## Exercise instructions
Below are lines of data, and only some are wanted. Please repeat exactly those from the line that has "This screenshot has width=425, height=308." through the line that has "You are a computer-use agent. The image".

## Extracted entries
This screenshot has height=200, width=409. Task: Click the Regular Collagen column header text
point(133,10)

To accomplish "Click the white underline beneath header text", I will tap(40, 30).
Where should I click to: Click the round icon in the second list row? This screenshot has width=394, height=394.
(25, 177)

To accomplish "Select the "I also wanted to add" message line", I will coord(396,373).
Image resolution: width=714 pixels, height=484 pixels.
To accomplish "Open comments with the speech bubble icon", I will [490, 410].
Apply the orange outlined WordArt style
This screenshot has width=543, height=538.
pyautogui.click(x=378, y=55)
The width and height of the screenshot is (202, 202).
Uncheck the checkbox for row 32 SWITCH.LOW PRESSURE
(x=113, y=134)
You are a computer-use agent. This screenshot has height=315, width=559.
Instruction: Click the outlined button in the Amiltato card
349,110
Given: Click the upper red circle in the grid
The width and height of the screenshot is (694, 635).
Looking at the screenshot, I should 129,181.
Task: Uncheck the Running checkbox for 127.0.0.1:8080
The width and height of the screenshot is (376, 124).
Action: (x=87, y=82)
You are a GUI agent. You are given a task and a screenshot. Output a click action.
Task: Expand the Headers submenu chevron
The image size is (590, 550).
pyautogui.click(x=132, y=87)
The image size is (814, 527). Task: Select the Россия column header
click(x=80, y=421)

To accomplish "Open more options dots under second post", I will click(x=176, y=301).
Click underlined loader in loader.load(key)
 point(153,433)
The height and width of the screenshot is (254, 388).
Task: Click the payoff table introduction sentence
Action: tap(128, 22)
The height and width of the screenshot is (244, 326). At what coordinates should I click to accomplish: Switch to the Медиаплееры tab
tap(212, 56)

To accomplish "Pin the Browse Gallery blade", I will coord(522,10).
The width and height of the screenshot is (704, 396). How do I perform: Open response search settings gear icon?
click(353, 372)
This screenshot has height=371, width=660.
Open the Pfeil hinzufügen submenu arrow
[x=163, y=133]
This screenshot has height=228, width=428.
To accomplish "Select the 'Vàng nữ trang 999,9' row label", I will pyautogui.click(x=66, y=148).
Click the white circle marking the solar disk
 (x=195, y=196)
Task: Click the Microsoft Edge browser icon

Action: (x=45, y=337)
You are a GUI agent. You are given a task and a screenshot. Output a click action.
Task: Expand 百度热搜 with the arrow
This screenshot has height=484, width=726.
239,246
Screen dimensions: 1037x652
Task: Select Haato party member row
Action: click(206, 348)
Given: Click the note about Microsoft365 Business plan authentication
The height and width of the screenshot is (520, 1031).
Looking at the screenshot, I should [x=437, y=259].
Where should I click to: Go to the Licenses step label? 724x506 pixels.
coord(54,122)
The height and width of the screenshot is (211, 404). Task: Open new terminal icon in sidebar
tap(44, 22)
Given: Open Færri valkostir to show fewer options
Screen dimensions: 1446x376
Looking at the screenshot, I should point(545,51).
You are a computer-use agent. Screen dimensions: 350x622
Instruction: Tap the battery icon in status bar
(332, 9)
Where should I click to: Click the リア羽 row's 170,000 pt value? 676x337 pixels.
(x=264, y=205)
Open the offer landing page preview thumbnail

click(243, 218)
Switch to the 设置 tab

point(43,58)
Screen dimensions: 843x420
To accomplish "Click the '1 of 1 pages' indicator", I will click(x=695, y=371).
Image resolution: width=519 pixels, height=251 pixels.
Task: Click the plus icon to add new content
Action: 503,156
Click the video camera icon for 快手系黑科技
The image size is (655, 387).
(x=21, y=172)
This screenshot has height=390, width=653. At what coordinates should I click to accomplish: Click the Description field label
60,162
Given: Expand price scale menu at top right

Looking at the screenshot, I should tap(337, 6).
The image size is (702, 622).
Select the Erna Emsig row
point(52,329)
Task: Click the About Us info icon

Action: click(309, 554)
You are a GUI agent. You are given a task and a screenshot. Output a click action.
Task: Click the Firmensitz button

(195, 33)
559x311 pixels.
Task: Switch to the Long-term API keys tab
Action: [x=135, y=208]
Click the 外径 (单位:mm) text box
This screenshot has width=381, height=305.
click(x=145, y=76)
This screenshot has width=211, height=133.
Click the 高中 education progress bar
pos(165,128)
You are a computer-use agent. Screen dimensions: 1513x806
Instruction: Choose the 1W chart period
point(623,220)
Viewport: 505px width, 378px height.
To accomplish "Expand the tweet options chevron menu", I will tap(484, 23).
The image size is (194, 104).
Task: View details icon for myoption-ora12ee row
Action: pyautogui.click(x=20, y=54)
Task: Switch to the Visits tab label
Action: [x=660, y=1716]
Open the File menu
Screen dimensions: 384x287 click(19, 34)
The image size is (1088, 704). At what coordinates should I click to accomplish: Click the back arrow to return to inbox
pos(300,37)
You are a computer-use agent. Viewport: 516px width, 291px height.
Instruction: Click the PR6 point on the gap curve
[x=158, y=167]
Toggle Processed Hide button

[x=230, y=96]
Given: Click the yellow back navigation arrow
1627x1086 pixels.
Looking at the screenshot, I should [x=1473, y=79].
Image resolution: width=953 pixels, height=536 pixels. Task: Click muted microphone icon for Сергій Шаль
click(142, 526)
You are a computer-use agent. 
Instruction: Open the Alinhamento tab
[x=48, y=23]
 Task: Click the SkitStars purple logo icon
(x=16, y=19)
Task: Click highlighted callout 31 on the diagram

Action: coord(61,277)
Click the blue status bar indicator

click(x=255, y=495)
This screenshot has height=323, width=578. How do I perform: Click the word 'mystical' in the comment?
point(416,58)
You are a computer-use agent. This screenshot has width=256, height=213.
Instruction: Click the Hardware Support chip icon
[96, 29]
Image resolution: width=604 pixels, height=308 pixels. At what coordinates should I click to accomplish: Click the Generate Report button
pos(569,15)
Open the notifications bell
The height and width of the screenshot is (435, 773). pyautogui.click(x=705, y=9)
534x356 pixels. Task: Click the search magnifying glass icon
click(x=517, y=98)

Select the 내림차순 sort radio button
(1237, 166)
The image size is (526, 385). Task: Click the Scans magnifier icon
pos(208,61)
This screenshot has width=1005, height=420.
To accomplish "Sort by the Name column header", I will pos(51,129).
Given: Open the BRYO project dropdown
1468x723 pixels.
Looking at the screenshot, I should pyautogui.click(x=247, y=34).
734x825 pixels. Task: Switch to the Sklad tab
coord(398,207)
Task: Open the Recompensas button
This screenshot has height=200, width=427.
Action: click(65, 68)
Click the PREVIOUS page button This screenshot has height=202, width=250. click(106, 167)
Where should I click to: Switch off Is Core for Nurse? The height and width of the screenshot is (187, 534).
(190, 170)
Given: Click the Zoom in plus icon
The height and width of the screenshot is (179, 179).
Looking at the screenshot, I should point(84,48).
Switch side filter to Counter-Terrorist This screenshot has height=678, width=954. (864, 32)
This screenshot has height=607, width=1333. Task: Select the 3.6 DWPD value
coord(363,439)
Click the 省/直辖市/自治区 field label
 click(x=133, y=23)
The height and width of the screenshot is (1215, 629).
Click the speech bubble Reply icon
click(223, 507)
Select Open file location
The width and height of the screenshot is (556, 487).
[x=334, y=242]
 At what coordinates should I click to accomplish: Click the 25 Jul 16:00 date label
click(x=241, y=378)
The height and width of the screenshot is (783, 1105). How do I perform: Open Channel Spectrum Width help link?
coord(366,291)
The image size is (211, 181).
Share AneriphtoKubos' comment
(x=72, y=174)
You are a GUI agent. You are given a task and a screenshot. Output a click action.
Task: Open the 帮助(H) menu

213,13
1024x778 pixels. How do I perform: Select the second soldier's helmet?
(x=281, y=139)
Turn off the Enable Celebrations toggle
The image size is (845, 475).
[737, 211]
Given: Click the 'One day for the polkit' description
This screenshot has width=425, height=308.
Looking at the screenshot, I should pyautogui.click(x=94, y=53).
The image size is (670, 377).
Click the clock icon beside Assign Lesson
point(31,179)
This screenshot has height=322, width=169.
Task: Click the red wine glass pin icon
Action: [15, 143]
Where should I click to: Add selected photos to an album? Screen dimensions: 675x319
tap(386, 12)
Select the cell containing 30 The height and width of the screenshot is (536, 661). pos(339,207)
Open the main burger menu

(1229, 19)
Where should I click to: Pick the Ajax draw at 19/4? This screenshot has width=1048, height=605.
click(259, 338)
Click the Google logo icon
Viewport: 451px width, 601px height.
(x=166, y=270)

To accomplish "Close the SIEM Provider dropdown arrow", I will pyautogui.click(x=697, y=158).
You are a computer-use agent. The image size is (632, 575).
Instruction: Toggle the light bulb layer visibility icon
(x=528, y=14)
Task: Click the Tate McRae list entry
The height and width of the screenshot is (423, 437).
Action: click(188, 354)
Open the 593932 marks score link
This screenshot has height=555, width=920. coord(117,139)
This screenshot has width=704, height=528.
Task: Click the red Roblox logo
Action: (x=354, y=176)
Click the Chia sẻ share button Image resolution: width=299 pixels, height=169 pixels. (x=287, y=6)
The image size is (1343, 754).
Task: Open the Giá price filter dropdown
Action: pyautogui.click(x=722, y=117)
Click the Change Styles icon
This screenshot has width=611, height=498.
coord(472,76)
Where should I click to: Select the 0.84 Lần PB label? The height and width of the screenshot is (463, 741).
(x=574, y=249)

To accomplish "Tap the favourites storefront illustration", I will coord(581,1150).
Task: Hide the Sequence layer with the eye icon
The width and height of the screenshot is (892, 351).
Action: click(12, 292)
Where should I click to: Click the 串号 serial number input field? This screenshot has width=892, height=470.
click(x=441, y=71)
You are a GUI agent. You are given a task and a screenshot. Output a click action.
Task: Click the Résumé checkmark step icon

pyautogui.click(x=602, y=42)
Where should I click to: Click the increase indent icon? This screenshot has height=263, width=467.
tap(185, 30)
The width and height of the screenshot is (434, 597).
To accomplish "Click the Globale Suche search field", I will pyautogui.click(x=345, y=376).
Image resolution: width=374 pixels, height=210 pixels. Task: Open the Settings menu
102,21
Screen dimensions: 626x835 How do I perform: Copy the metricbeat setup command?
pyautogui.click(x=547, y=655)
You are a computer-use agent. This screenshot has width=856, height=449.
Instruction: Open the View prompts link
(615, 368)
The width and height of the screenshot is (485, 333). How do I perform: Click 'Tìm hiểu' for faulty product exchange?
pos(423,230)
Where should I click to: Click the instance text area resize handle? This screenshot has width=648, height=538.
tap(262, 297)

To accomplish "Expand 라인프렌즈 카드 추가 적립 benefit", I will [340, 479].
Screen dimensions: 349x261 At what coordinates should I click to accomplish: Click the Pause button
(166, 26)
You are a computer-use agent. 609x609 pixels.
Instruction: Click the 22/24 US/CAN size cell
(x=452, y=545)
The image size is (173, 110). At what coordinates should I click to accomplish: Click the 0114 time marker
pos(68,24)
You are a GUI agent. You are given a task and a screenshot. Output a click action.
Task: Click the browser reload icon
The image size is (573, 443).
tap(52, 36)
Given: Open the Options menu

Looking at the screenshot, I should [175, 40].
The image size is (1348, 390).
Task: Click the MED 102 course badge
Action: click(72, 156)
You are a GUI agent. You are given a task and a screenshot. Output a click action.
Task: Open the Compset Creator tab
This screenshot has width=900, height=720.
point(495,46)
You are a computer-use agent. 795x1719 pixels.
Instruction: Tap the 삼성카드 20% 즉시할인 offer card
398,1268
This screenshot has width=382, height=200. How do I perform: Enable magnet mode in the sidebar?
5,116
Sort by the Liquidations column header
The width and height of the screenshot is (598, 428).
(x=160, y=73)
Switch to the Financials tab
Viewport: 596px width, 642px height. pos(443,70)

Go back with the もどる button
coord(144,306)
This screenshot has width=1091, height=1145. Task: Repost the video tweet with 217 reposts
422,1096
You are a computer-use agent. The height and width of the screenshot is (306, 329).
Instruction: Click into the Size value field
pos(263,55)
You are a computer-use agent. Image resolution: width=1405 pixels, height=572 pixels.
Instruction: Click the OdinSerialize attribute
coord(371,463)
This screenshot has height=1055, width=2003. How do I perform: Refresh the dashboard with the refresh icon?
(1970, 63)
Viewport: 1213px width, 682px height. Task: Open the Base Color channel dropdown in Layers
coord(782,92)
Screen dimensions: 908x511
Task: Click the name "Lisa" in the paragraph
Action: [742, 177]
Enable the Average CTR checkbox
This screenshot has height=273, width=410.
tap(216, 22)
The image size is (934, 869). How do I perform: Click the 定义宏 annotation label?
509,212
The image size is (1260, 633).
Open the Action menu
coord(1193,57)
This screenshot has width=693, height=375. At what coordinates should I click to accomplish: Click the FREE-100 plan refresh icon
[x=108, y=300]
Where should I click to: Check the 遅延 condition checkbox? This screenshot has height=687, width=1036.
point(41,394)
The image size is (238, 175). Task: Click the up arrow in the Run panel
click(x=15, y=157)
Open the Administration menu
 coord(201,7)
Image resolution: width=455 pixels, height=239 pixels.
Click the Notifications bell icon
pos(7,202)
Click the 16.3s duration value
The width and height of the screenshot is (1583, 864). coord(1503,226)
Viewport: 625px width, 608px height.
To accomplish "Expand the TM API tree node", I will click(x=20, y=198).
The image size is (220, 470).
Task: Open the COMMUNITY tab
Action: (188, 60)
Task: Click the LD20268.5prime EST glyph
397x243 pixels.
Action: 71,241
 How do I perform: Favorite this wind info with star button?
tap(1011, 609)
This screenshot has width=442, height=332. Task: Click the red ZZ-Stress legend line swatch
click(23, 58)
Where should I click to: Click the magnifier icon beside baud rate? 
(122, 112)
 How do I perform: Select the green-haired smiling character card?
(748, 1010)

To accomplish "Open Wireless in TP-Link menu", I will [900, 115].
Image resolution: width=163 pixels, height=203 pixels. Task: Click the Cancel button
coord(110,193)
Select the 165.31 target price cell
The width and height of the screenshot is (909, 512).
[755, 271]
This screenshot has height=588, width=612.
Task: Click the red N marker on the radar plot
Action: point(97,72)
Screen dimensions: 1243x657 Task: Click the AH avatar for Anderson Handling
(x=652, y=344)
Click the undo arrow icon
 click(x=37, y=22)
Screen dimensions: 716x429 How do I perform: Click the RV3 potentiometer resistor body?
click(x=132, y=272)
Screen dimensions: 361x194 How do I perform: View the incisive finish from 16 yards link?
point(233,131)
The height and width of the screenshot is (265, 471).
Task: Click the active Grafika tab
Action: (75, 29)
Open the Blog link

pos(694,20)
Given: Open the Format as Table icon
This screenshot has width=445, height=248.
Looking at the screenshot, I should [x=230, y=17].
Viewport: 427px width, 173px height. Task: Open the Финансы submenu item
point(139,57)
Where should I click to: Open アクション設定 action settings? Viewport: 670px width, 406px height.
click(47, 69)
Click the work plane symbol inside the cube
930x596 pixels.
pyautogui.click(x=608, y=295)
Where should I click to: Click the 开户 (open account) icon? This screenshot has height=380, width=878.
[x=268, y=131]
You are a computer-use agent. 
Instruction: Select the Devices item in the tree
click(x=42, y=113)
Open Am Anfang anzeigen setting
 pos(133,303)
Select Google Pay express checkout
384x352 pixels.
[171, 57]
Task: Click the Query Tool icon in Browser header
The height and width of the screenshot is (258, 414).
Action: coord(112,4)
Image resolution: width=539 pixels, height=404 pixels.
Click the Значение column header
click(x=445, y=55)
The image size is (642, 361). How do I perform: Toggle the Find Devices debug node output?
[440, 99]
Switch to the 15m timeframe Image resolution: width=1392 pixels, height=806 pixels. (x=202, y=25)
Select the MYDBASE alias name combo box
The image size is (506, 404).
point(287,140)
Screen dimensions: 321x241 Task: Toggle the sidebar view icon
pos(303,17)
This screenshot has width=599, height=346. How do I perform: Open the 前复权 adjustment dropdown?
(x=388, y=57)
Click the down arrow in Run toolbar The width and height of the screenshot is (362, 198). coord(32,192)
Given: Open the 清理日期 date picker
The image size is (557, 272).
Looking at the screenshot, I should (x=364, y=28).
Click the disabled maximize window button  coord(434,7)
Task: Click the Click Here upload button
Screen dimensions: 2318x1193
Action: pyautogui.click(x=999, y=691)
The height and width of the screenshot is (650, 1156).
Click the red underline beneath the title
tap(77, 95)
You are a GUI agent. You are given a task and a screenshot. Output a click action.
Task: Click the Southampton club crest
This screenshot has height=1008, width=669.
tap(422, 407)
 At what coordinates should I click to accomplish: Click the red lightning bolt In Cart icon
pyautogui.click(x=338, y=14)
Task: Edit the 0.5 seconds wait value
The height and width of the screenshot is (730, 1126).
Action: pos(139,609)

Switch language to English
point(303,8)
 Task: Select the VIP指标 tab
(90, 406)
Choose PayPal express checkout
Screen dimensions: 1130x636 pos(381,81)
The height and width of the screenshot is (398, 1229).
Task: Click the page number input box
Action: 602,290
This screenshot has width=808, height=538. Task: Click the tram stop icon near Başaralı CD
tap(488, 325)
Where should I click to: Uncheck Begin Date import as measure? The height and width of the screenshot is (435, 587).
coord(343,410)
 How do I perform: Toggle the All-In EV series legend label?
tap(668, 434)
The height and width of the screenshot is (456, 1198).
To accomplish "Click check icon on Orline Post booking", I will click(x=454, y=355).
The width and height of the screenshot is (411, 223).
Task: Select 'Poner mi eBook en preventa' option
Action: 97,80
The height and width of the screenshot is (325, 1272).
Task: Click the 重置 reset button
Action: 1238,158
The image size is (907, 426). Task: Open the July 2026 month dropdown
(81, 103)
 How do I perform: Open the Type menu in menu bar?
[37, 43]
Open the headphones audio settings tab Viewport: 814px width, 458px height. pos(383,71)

## Answer space
This screenshot has width=425, height=308.
Looking at the screenshot, I should pyautogui.click(x=94, y=53).
The image size is (670, 377).
Click the clock icon beside Assign Lesson
point(31,179)
This screenshot has height=322, width=169.
Task: Click the red wine glass pin icon
Action: [15, 143]
Where should I click to: Add selected photos to an album? Screen dimensions: 675x319
tap(386, 12)
Select the cell containing 30 The height and width of the screenshot is (536, 661). pos(339,207)
Open the main burger menu

(1229, 19)
Where should I click to: Pick the Ajax draw at 19/4? This screenshot has width=1048, height=605.
click(259, 338)
Click the Google logo icon
Viewport: 451px width, 601px height.
(x=166, y=270)

To accomplish "Close the SIEM Provider dropdown arrow", I will pyautogui.click(x=697, y=158).
You are a computer-use agent. The image size is (632, 575).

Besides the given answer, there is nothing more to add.